Ao misturar o realismo do mundo que apresenta aos personagens, junto das pretensões hollywoodianas das mais ridículas, e que conseguem ser divertidas de se assistir. Pois se de um lado você tem tiroteios violentos sem nenhum pudor de mostrar corpos queimados e sangue jorrando por tiros de balas em uma missão que quase termina em tragédia, você também tem a dupla/casal formada por Max (Brad Pitt) e Marianne (Marion Cotillard) varrendo uma festa nazista aos tiros como se o Tenente Aldo Raine e a Edith Piaf se tornassem heróis em Bastardos Inglórios.
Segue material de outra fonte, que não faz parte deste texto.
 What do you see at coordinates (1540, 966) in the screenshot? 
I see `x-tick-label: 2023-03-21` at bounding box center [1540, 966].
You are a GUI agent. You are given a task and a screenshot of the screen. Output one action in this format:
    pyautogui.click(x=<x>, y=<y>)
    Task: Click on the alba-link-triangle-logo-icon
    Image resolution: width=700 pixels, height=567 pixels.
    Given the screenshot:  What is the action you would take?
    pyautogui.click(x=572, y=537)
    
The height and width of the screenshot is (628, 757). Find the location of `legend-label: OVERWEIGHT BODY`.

E se de um lado você vê no segundo ato uma tensão sexual quase tóxica se formando entre o casal quando Max começa a ficar paranoico com a possibilidade de Marianne ser uma espiã infiltrada, que já remete à um toque sutil bem típico de Hitchcock como Interlúdio, ao mesmo tempo em que criam esse cenário de um relacionamento se auto deteriorando em dúvidas e falta de confiança que consegue ser bem palpável e atual. Ao mesmo tempo em que você também tem junto disso coisas do tipo uma cena de sexo acontecendo dentro de um carro durante uma tempestade de areia e um parto acontecendo durante um enorme bombardeio que nem aspira ser um momento de tragédia no filme e sim doce e belo. É uma mistura estranha, mas que consegue funcionar bem mais do que pode se esperar.
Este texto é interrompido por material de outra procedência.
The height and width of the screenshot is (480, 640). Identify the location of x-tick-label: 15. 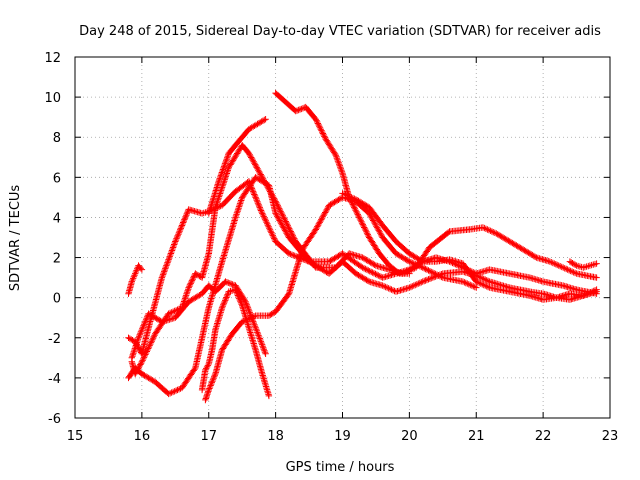
(76, 436).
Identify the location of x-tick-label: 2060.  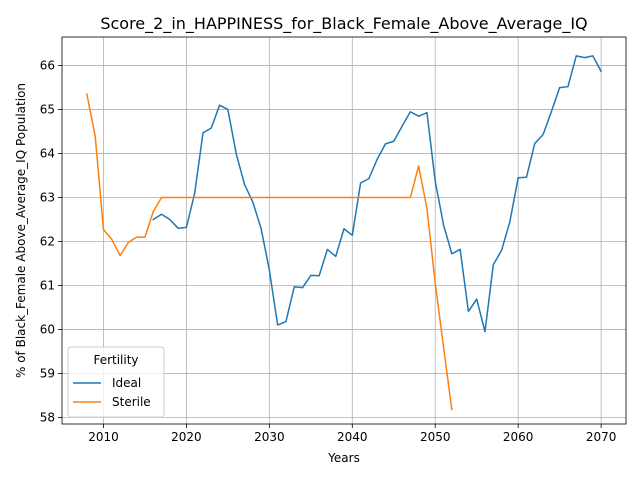
(518, 437).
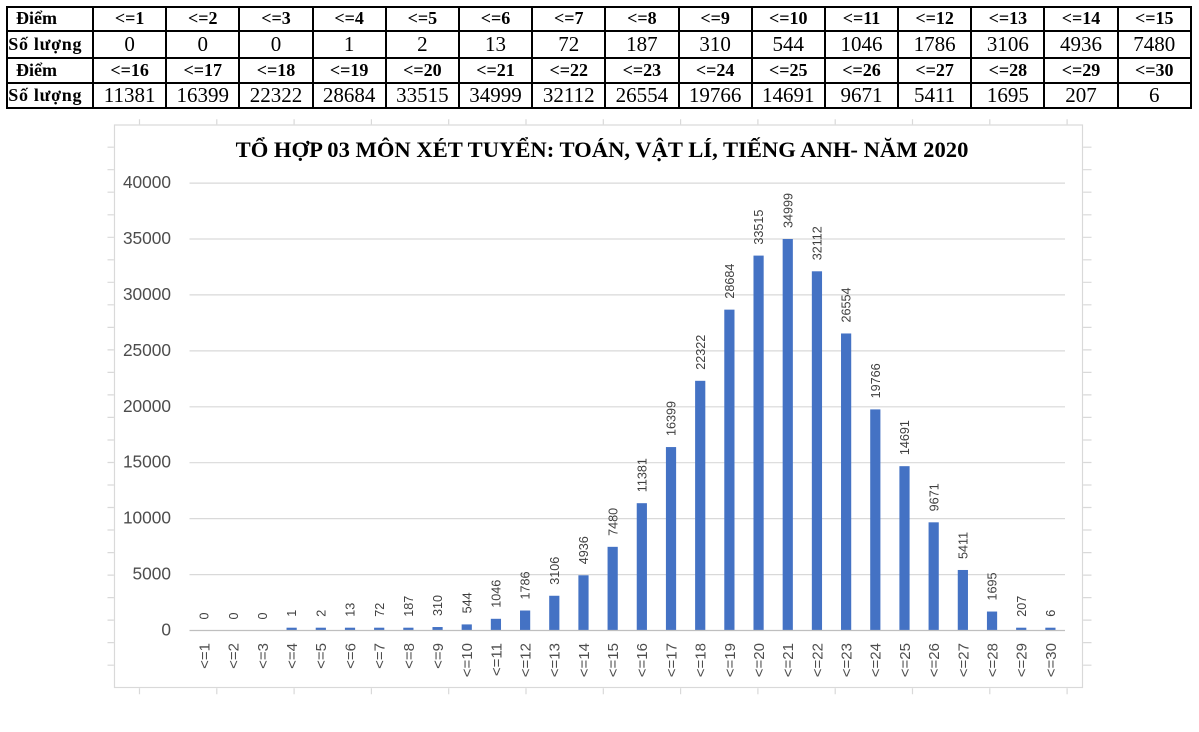  Describe the element at coordinates (351, 610) in the screenshot. I see `svg-text: 13` at that location.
Porém, como esperado, Aliados também não é um filme que consegue agradar à todos, o que só deixa a argumentação persistente aqui sobre essa forma de narrativa conseguir encontrar seu lugar nos filmes de hoje quase falha. Mas eis que existe sim um filme definitivo à provar isso positivamente, e que consegue fazer todas as mesmas táticas dos filmes aqui citados e fazer tudo isso muito bem ao ponto de ser galardoado tanto por crítica e público, que é A Invenção de Hugo Cabret de Martin Scorsese.
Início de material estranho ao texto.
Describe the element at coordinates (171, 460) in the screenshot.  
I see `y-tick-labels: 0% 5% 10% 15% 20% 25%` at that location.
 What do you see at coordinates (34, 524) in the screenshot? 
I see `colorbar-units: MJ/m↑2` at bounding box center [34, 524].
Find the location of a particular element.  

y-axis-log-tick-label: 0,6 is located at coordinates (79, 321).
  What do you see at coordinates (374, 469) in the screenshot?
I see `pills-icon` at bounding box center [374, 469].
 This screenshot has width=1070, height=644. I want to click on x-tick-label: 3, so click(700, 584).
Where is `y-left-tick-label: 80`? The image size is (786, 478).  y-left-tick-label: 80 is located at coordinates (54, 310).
Um filme que consegue recriar toda aquela estética e sensação dos filmes primórdios de Georges Méliès que a própria história do filme busca homenagear, e ainda consegue ser carregado de um tom inocente e de aventura que lembra tanto Chaplin quanto os filmes mais otimistas de Fellini como Noites de Cabíria, cujo personagens conseguem viver nessa realidade quase fantasiosa mas que não ignoram a triste realidade em que vivem. Conseguindo ser para o público de hoje um filme capaz de agradar à toda família, que traz o amor e fascínio pelo clássico para os dias de hoje naturalmente.

Ainda que continue sendo um tema de fato avulso em discussão, ou sobre se sequer é discutido no cenário atual do cinema, sobre resgatar o que fez os clássicos se tornarem clássicos de volta ao nosso presente. Mas em uma época onde grandes estúdios buscam apelar para a nostalgia do passado e criar algo novo no presente, um diretor como J.J. Abrams olhava para os filmes de Spielberg e Richard Donner e fazia algo puro e sincero com seu Super 8, assim como os diretores aqui citados. Se eles se sucederam sim ou não em recuperar o ar clássico do cinema para seu turbulento presente é outra história, mas pelo menos o fizeram com amor ao cinema que os moldou.